Scientists say the Asian giant hornet’s life cycle begins in April. Researchers told WSU that is when the queen wakes up from hibernation and scouts out spots to build underground nests and grow colonies. Todd Murray, WSU Extension entomologist and invasive species specialist, told WSU Insider the “shockingly large hornet” is a “health hazard, and more importantly, a significant predator of honey bees.”

But murder hornets become most dangerous from late summer to early fall, when they ravage through honey bee populations. WSU researchers said the hornets attack the bee hives, decapitating and killing the adults and eating the larvae and pupae. Just a few of the hornets can completely destroy a hive in a matter of hours.

We are so fucked.

Fun fact, though – did you know that hornets are sacred to Dionysos?
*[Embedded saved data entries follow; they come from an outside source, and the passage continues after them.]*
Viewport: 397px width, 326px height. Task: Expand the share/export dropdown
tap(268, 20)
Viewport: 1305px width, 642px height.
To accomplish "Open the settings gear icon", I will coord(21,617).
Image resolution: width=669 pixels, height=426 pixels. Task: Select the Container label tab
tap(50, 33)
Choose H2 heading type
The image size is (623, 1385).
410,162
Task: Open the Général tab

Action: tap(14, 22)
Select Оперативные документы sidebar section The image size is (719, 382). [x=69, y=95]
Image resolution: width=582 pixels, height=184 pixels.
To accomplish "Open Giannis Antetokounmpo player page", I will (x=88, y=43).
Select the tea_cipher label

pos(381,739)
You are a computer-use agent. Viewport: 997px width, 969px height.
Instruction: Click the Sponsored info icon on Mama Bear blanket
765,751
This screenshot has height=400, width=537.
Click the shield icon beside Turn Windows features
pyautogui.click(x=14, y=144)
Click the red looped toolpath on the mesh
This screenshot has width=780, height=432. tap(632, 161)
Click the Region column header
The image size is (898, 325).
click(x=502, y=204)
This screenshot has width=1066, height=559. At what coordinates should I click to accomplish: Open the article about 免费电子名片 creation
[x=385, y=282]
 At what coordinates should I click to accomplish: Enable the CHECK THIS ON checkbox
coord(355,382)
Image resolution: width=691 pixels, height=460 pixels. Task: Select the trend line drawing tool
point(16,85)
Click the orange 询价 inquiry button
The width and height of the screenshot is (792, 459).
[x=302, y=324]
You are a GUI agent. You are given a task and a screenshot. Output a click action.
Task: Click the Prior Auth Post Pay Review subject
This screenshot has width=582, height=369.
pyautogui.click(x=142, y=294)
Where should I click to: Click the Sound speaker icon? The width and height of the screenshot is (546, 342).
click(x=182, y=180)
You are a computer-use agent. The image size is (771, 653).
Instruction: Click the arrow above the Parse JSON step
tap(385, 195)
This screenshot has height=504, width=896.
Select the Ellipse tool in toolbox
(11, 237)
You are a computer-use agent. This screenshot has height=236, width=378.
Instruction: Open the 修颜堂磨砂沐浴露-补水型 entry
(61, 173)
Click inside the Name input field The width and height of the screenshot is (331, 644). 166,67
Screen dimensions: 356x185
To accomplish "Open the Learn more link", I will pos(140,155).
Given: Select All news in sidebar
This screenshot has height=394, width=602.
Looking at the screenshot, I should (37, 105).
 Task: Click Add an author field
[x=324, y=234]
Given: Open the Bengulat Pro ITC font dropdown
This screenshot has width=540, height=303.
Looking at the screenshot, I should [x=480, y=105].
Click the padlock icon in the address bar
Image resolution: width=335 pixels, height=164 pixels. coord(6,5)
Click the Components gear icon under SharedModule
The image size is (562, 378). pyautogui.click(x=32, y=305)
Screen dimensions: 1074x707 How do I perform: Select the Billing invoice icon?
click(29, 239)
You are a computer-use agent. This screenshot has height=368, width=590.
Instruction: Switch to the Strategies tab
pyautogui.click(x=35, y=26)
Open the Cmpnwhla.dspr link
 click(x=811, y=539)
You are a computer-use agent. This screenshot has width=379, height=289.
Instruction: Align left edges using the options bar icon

From Marianna Scapini’s The Symbolism of the Hornet in the Greek World:

The ancient sources, to summarise, clearly describe the behaviour of the hornet as very similar to that of Maenads–and above all of the murderous Maenads in rage. According to the ancients the hornet twists and twirls around, lives in the mountains, does not move in hierarchical groups, is without (male)-“kings”, and acts in a somewhat aggressive way, as it searches for raw meat. The detail of the cut off heads of other larger insects recalled by Pliny is particularly “Maenadic”, since decapitation was a typical act of the frenzied Maenads: it is sufficient to recall the Euripidean Agave with the head of her son Pentheus fixed on the top of her thyrsus (Eur. Bacch. 1139-43). 

Lots more interesting stuff in there, definitely worth a read. Which you should have plenty of time for, since we are apparently never leaving our homes again, no matter how much work frees. (Despite being critical of the quarantine myself I would have loved to see the murder hornets descend on that crowd of cringey motherfuckers.)

But seriously, what new horror awaits us? My money’s on bloody rain, an attack on the electrical grid or jihadi tomfoolery. What’s your prediction?

Edited to add: No, wait. I’m changing my vote to hypnotoads.